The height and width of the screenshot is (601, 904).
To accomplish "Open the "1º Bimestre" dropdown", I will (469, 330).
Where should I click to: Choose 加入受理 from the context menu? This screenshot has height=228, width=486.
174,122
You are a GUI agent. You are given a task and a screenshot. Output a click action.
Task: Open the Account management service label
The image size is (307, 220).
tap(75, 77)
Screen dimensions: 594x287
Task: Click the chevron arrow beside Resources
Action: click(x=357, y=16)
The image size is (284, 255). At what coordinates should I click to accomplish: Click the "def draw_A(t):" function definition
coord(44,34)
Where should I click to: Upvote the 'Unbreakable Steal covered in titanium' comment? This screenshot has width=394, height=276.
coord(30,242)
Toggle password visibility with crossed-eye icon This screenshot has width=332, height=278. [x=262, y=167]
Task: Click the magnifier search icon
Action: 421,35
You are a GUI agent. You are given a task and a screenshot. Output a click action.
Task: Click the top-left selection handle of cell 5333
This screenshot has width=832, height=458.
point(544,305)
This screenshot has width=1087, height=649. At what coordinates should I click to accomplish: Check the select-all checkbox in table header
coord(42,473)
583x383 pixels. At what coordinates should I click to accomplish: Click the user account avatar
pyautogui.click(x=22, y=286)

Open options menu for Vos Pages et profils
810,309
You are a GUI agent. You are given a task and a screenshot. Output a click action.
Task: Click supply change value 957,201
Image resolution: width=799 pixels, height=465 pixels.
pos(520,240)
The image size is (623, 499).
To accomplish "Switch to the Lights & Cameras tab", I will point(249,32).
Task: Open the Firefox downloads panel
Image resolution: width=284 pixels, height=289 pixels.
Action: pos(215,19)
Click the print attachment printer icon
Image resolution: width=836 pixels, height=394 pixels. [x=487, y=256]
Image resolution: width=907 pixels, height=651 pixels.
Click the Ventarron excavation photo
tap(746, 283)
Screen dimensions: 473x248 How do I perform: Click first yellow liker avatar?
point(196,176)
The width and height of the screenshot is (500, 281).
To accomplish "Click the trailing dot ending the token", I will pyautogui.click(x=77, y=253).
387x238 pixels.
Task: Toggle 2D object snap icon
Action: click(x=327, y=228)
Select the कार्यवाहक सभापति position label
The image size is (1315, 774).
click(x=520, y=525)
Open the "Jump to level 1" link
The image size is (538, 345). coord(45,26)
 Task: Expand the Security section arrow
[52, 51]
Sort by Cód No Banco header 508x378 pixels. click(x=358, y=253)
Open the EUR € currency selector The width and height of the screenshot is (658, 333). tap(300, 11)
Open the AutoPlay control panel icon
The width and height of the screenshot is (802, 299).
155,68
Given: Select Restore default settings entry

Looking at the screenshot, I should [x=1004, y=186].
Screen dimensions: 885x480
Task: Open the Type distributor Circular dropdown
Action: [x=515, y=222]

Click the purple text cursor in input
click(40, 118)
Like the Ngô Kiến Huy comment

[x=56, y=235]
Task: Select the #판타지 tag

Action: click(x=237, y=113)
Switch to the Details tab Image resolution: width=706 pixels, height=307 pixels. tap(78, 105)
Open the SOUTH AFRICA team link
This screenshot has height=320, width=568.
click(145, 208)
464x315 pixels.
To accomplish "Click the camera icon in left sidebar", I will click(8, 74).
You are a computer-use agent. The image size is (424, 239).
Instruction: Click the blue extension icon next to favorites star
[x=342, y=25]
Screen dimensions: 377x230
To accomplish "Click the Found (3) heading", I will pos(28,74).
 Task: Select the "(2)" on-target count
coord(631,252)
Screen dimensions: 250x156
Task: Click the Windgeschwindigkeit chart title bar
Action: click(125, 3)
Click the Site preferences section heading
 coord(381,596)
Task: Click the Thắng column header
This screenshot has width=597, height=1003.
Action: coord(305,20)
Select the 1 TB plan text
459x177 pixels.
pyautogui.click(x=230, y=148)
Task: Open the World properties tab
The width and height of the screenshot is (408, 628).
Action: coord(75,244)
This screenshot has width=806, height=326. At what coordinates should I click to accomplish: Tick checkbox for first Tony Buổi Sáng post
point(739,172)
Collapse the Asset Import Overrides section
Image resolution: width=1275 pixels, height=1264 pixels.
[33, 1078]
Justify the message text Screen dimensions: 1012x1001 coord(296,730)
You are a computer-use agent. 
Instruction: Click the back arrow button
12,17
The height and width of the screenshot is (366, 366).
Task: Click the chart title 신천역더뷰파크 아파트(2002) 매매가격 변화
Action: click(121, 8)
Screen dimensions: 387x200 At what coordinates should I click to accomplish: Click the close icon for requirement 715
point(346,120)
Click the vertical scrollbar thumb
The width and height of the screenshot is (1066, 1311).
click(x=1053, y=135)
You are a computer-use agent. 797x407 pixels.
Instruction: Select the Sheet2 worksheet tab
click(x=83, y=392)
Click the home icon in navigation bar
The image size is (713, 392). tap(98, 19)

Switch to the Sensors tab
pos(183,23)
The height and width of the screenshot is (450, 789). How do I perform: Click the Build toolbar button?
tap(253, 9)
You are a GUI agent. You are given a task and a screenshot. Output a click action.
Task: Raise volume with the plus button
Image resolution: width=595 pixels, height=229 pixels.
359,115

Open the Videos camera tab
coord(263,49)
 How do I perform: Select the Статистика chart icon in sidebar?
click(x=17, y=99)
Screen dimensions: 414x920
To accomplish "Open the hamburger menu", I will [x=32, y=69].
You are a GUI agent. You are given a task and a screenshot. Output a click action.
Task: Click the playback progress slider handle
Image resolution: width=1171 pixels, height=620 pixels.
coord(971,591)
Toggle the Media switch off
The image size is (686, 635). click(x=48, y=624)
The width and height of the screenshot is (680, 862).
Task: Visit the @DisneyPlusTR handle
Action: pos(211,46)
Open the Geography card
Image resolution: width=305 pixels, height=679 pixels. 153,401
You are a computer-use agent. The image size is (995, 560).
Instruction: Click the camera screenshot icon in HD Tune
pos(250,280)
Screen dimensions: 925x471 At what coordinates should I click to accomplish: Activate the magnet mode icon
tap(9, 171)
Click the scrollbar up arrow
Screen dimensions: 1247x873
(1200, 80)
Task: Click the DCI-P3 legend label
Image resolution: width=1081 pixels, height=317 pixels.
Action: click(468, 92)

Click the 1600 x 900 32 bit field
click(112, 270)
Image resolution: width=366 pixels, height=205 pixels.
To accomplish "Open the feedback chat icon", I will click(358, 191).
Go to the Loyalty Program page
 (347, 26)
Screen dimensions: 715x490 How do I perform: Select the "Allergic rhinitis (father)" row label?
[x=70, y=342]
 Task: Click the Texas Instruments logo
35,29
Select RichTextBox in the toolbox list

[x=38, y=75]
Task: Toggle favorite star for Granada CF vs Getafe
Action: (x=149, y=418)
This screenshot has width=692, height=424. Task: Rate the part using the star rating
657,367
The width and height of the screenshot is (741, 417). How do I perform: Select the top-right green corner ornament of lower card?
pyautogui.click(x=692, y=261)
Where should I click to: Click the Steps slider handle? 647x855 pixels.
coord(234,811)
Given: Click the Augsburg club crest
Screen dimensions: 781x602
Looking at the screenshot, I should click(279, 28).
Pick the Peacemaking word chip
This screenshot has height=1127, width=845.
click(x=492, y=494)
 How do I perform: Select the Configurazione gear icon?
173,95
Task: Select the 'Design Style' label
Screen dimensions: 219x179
=-=-=
Requirement:
Wherever a line in the listing contains the word "left", copy that line out.

Task result:
Task: Click the top-left selection handle of cell 5333
To accomplish "Click the camera icon in left sidebar", I will click(8, 74).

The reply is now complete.